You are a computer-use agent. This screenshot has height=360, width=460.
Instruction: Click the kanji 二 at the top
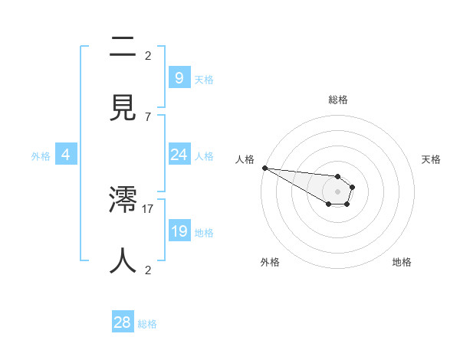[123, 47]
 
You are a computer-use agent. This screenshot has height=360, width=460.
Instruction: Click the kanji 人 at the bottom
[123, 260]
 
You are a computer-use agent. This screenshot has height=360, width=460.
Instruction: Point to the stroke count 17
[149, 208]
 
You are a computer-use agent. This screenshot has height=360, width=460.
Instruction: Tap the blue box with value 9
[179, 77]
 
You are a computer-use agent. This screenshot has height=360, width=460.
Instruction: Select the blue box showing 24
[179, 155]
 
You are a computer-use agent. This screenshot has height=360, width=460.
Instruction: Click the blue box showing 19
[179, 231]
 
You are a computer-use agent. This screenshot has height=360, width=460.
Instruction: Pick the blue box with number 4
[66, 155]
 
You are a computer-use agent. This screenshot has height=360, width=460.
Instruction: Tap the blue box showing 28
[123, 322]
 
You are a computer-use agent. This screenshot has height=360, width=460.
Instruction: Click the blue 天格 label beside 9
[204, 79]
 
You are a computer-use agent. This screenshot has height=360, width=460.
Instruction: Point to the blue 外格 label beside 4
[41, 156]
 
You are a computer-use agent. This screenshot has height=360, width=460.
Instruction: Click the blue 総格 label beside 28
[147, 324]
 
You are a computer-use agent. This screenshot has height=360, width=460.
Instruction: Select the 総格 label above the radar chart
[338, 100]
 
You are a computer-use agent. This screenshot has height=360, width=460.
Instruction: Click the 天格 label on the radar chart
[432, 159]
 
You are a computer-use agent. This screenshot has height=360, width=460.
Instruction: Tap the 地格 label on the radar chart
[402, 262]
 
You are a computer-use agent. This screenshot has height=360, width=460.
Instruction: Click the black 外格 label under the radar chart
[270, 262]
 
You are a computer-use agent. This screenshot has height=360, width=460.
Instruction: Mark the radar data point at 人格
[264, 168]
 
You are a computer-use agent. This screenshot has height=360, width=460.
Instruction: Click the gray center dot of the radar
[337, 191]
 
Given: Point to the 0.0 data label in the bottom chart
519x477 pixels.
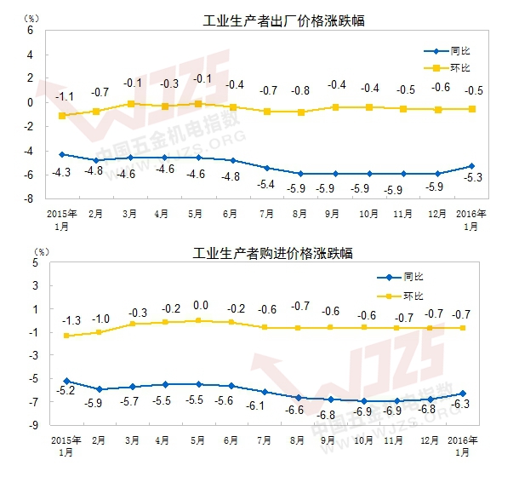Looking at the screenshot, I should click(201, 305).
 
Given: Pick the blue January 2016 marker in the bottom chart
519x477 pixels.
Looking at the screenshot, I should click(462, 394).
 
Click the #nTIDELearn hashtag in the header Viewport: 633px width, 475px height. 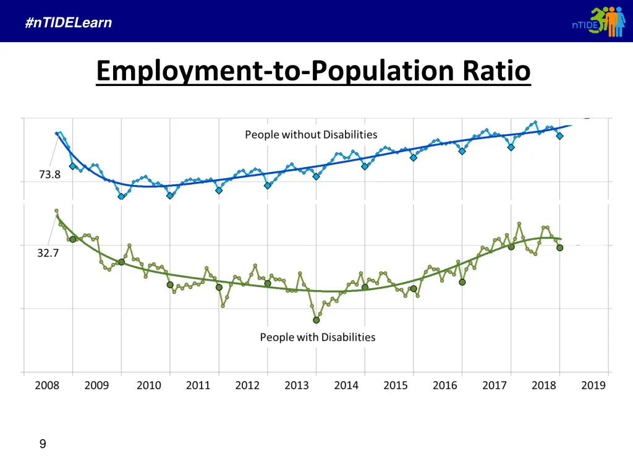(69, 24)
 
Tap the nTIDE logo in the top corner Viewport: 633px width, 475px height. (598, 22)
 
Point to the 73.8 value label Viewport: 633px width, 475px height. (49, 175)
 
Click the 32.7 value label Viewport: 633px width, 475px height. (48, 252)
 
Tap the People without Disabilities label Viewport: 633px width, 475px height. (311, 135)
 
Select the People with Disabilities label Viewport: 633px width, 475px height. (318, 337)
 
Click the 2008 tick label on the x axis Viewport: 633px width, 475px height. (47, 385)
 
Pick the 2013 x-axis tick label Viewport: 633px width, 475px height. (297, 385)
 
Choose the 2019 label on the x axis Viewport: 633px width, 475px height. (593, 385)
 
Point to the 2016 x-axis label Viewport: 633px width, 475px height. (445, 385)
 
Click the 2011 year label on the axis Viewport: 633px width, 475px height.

__Problem to work on__: Find every line in the material above that contains the string "Select" and copy each of those lines. Case counts.

__Answer to this problem__:
Instruction: Select the blue box showing 24
Instruction: Select the 総格 label above the radar chart
Select the People with Disabilities label Viewport: 633px width, 475px height. (318, 337)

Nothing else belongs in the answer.